Kline was inspired to join the school’s volunteer team last year after attending a WE Day event. She has come to realize that volunteering provides some great rewards.
“It’s just really interesting how volunteering can impact you, how it can give you so many good life experiences, and how it can help you get a good glimpse of the world before you go into it,” says Kline, who was greeting volunteer organizations as they arrived for InspirAct.
While she has a passion to work with young children – perhaps in a summer camp setting – volunteering at the Calgary Drop-In & Rehab Centre provided Kline with a perspective she wouldn’t otherwise have.
“You might think homeless people are kind of scary or mean but they’re so nice and so incredibly thankful for the volunteers and just want to talk and stuff,” says Kline. “Everyone has a story and of course, they just didn’t become homeless.”
Cara Milne has been a parent-volunteer every year since the inception of the event. She has two daughters attending Calgary Christian Secondary and says the whole family makes a point of volunteering, including time at the Sonshine Centre women’s shelter.
“They very quickly learned those women looked just like their neighbours,” says Milne. “They don’t personally have a lot of those adversities, so how do you help your kids understand what is out there in the bigger world and how they can contribute?”
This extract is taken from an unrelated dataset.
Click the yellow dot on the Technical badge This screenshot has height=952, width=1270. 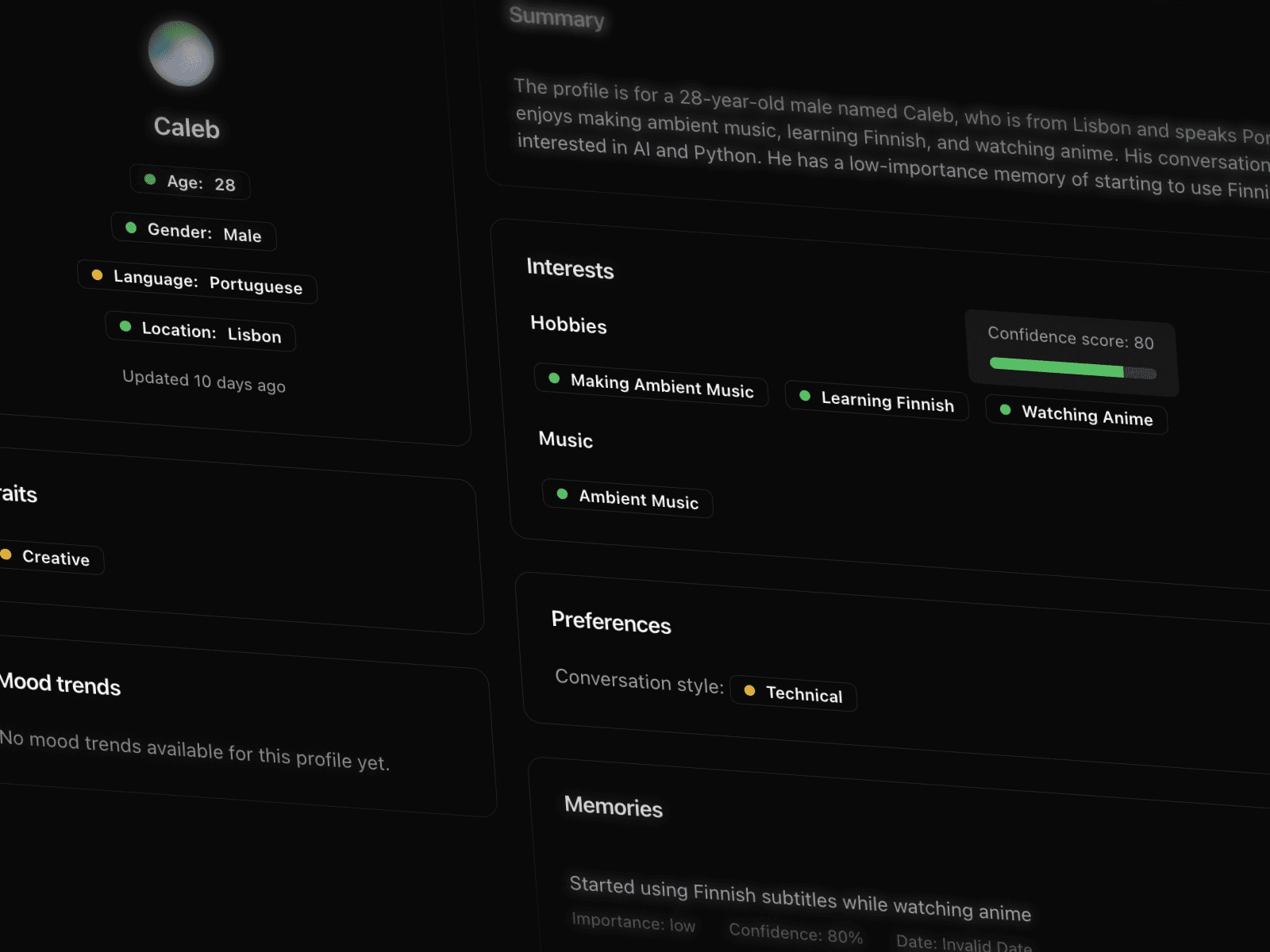click(x=749, y=690)
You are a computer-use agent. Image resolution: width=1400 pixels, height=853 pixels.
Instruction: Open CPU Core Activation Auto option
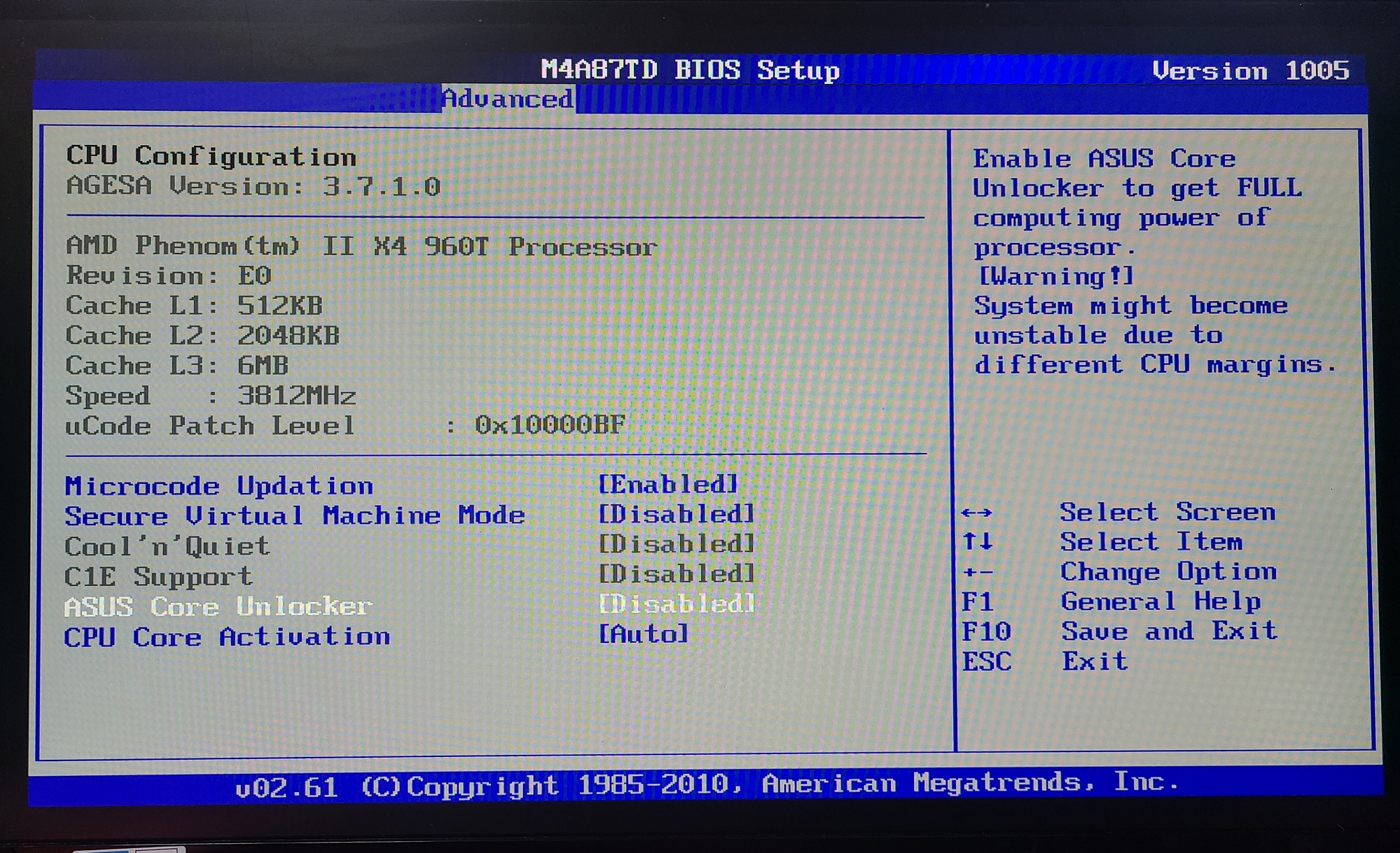coord(644,634)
Every Grade 9 student at Calgary Christian Secondary must put together a Passion Project. With no burning desire yet to tackle a particular cause, Gus Bradford was steered towards InspirAct. He helped set up the registration process, supervised set up, made sure lunches were supplied for each booth and picked up litter around the school gym.
Bradford says the fair inspired him to check out the Duke of Edinburgh’s International Award program and he definitely see the upside of volunteering now.
“Like one of the Animal Rescue Foundation ladies said, all of her friends she made from volunteering. People who volunteer are typically nice people that you can get to know easily, and they want to make a difference in the world,” he says, adding volunteering teaches life skills and looks great on a job resume or university application.
The InspirAct youth volunteer fair was set up in a trade show fashion. After hearing first from fellow students about their previous volunteer work, participating schools were each given a block of time to check out the agencies of their choice.
While much of Milne’s volunteer work with InspirAct involves signing up other schools to participate, she’s impressed with the reputation the event has with volunteer agencies.
“They are such fans. When one of the organizations asked where my daughters went to school and I told them, they said ‘oh my gosh, you guys put on the best youth volunteer fair’ and that it was the only event they do all year,” says Milne.
As a parent, she hopes InspirAct helps students realize the vast array of volunteer opportunities available to them, and that their help is invaluable whether it is a few hours or a matter of days. Milne notes organizers also look for opportunities to step back and let students take greater responsibility for the youth fair.
“I think our school tries very hard to help kids grow up thinking this is part of their role in the community; that you contribute in whatever way makes sense for you,” she says. “I’m proud of our school.”